Gil Schwartz, former chief communications officer for CBS and a longtime executive for the company, has died. He was 68.
The network on Sunday announced that Schwartz died Saturday morning of natural causes at his home in Santa Monica.
“For the better part of three decades, Gil Schwartz led CBS Communications with creative flare, craftsman-like expertise and an abundance of personality. He was a counselor to senior management, a mentor to future PR executives and a popular presence in every hallway. His diverse and sophisticated repertoire ranged from artful media relations and gifted wordsmithing skills to an inciteful and humorous view of the media world he loved,” the network in a statement.
“Gil will long be remembered by the many teams he led across entertainment, news, sports and the corporate world. Our deepest sympathies are with his wife Laura, his children, grandchildren and his entire family.”
After news of Schwartz’s passing was announced, Warner Bros. Communications Chief Johanna Fuentes paid tribute to Schwartz on Twitter. “As a junior publicist, your first interview would never be with the Chief Comms Officer. But as a fluke that’s what happened,” she wrote. “I had no TV experience and Gil still gave me a shot. He mentored and supported me, always. Taught me so much and I’ll forever be grateful. Am devastated.”
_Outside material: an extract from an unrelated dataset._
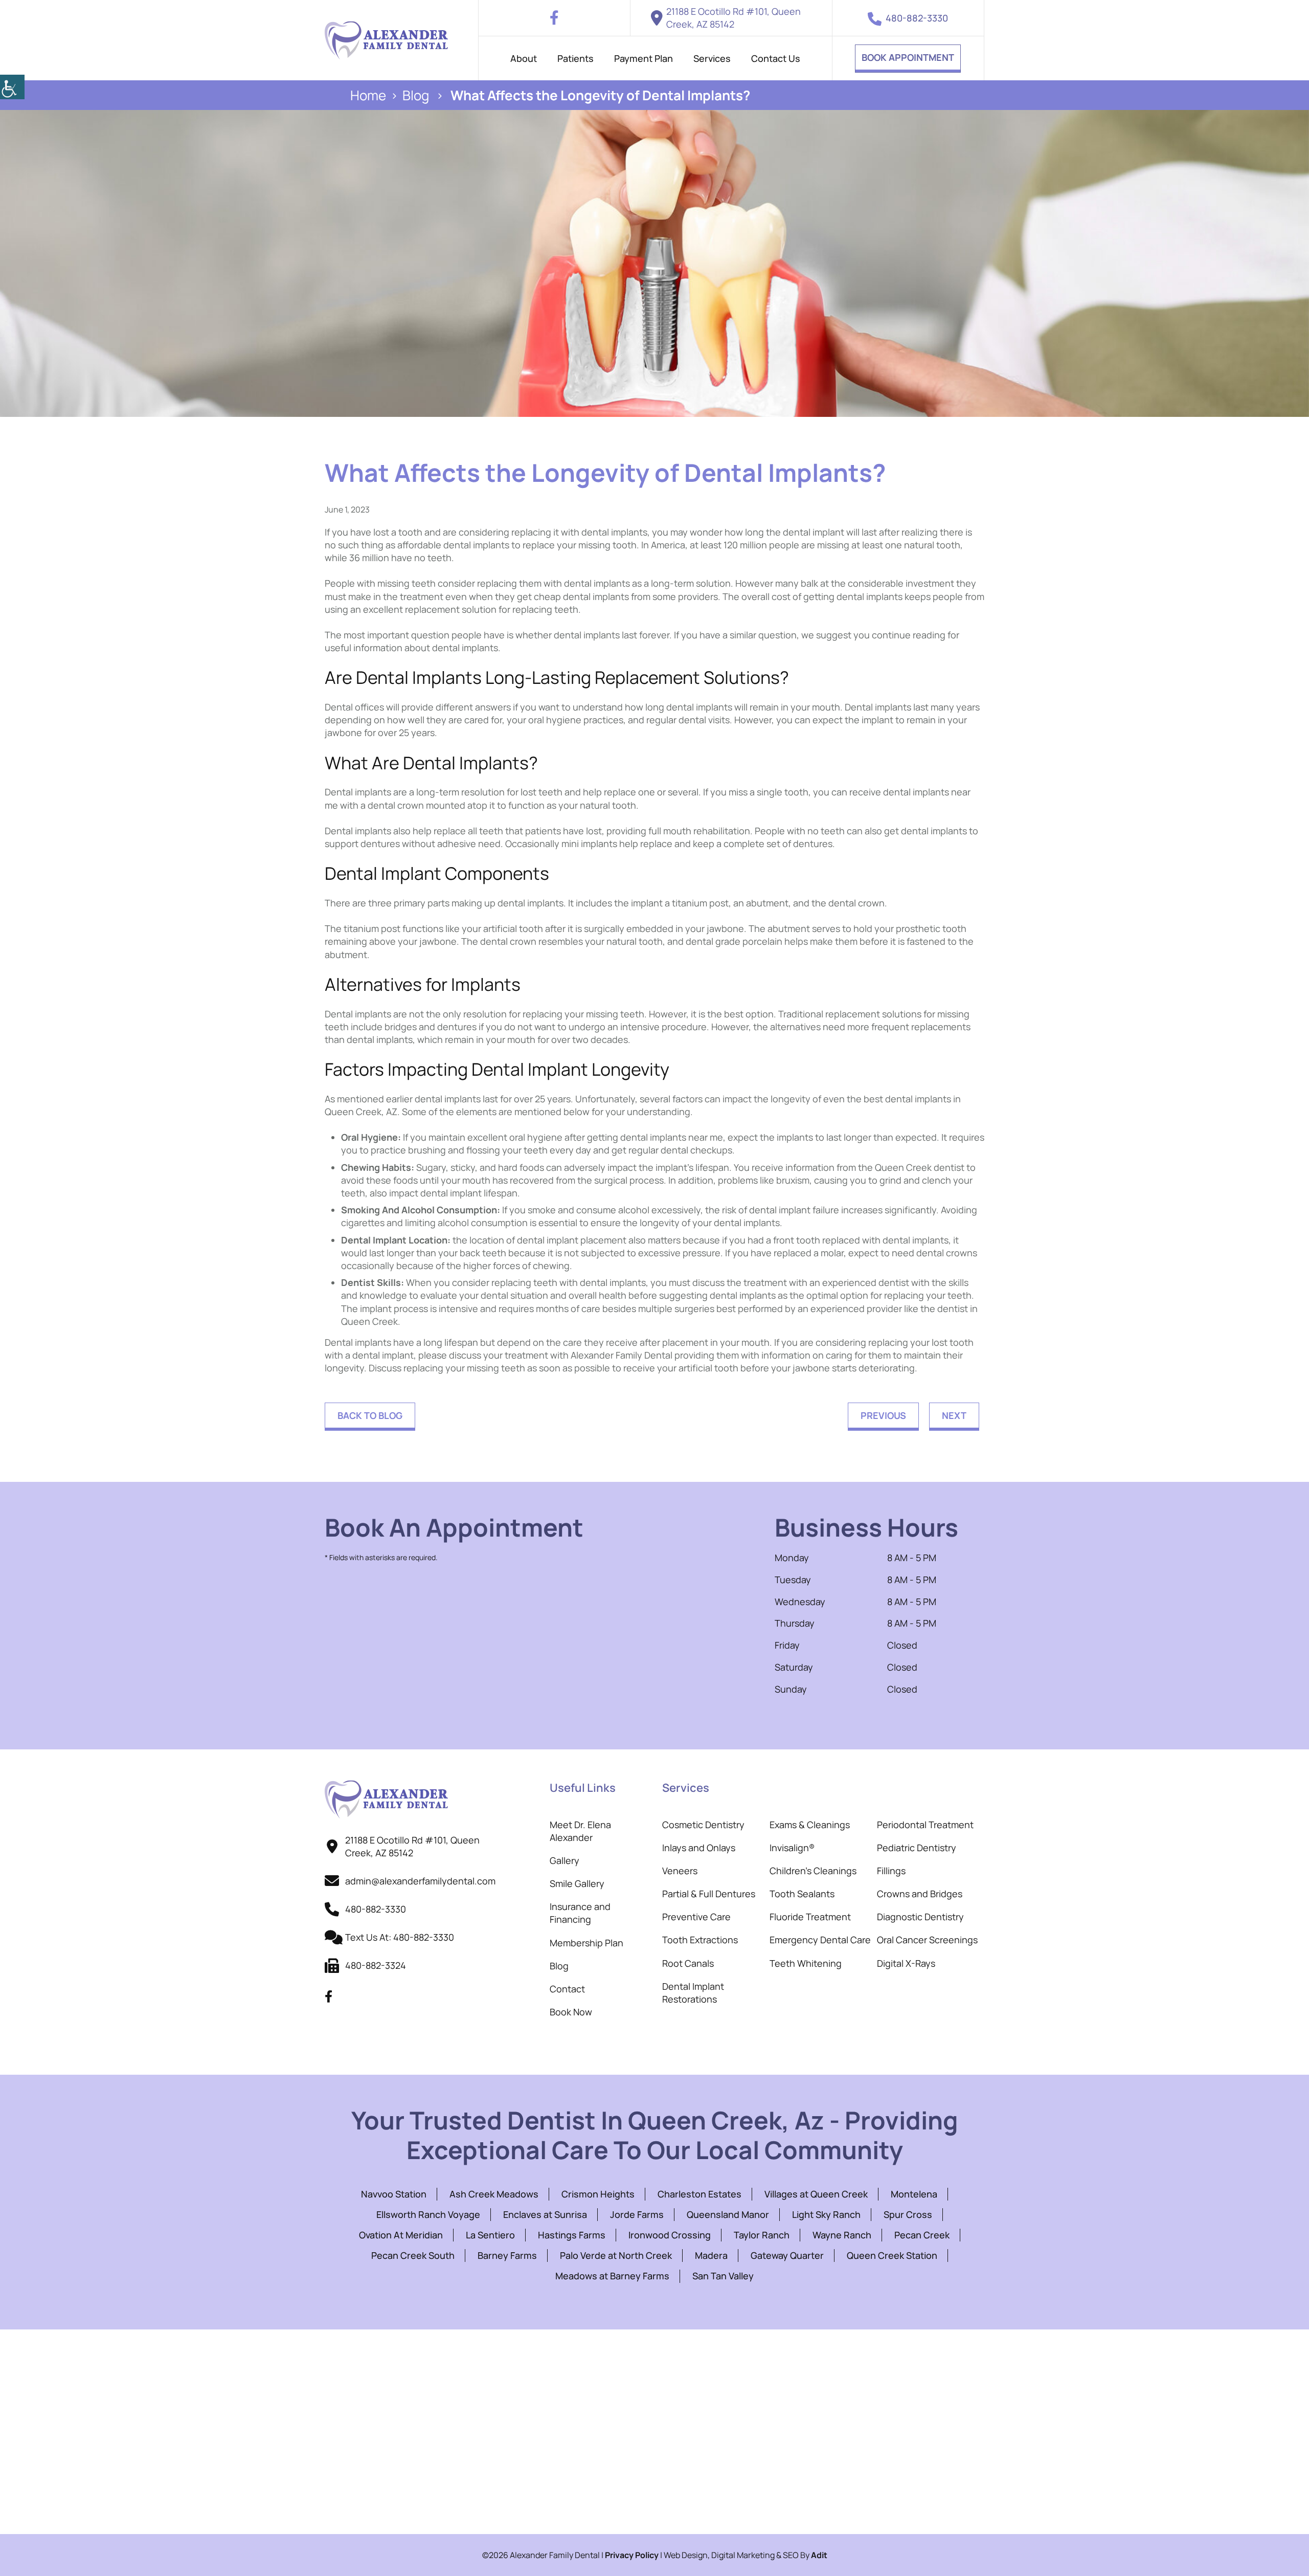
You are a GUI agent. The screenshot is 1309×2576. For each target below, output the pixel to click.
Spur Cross (908, 2214)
Born on May 20, 1951, in New York City to Bill and Ruth Schwartz, Schwartz grew up in New Rochelle before attending Brandeis University, where he earned his bachelor’s degree in theater arts and English. Passionate about art and poetry, Schwartz began his professional life as a poet, playwright and actor. He was one of the founders of The Next Move, an improv troupe in Boston. Apart from writing and theater, Schwartz was also a well-versed musician (playing instruments such as the guitar, clarinet and piano) and enjoyed photography.
He first joined CBS in 1996 as senior vp communications after working with Westinghouse Broadcasting for 14 years. During his time at CBS, Schwartz oversaw public relations, media relations, and also the corporate and internal communications functions.
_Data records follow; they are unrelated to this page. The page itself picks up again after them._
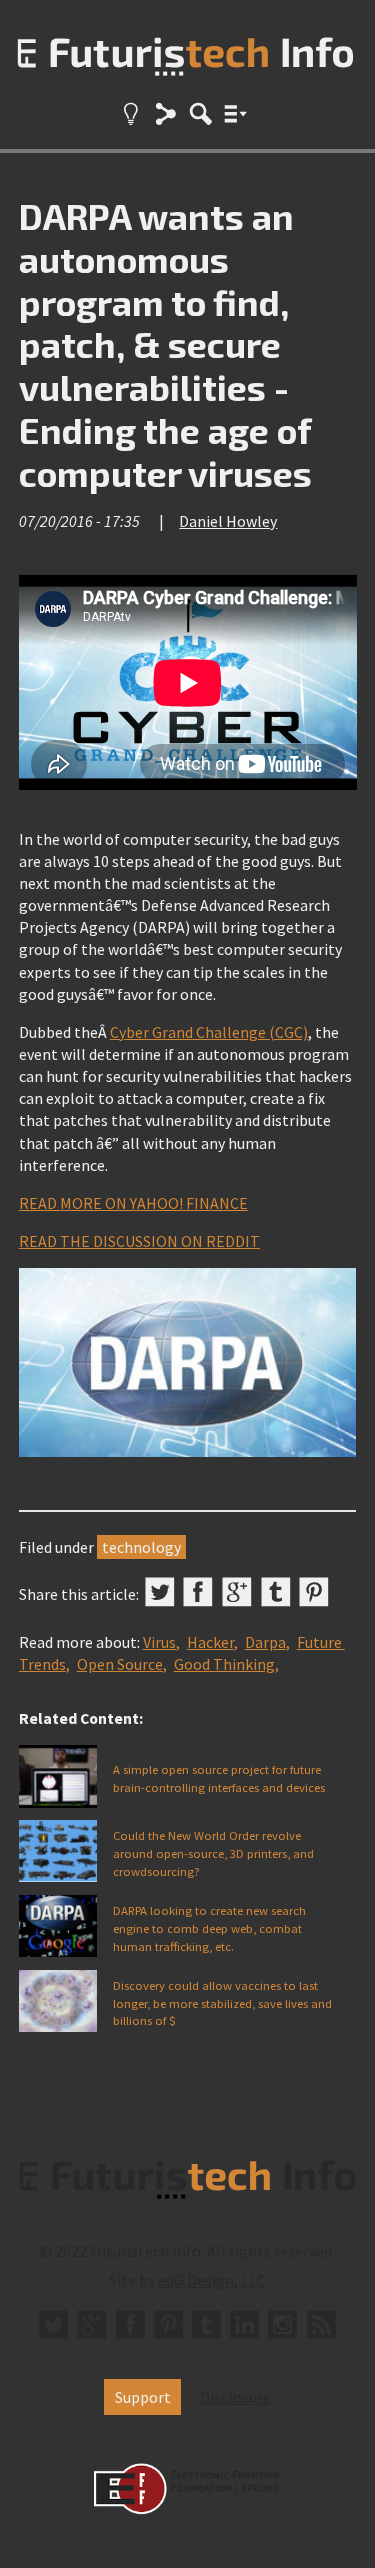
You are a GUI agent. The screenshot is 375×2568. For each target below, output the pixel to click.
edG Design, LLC (212, 2280)
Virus (159, 1642)
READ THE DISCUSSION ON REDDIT (139, 1241)
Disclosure (235, 2397)
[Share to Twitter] (160, 1592)
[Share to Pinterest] (314, 1592)
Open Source (120, 1664)
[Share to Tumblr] (276, 1592)
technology (141, 1547)
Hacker (210, 1642)
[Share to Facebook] (198, 1592)
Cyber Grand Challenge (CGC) (209, 1032)
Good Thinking (224, 1664)
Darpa (265, 1642)
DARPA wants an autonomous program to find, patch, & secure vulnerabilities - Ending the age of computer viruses (165, 344)
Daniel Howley (228, 521)
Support (143, 2397)
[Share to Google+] (237, 1592)
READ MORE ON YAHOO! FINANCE (133, 1203)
In 2014, he was also named chief communications officer and se(Exnior executive vp at CBS Interactive.
Outside CBS, Schwartz was recognized for having a long-running column in Esquire and Fortune magazines. He wrote a number of novels under the pen name Stanley Bing, including Crazy Bosses: Spotting Them, Serving Them, Surviving Them; You Look Nice Today; Lloyd – What Happened and Immortal Life: A Soon to Be True Story. Schwartz wrote a total of 13 business books.